- **Collected data**:

[Start of section]

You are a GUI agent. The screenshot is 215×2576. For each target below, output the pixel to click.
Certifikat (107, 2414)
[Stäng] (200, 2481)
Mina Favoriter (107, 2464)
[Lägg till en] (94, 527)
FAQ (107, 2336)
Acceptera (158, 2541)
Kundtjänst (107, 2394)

[End of section]

- **What you have to do**: Generate an exact reproduction of all entries.

- **Expected answer**:
You are a GUI agent. The screenshot is 215×2576. For each target below, output the pixel to click.
Certifikat (107, 2414)
[Stäng] (200, 2481)
Mina Favoriter (107, 2464)
[Lägg till en] (94, 527)
FAQ (107, 2336)
Acceptera (158, 2541)
Kundtjänst (107, 2394)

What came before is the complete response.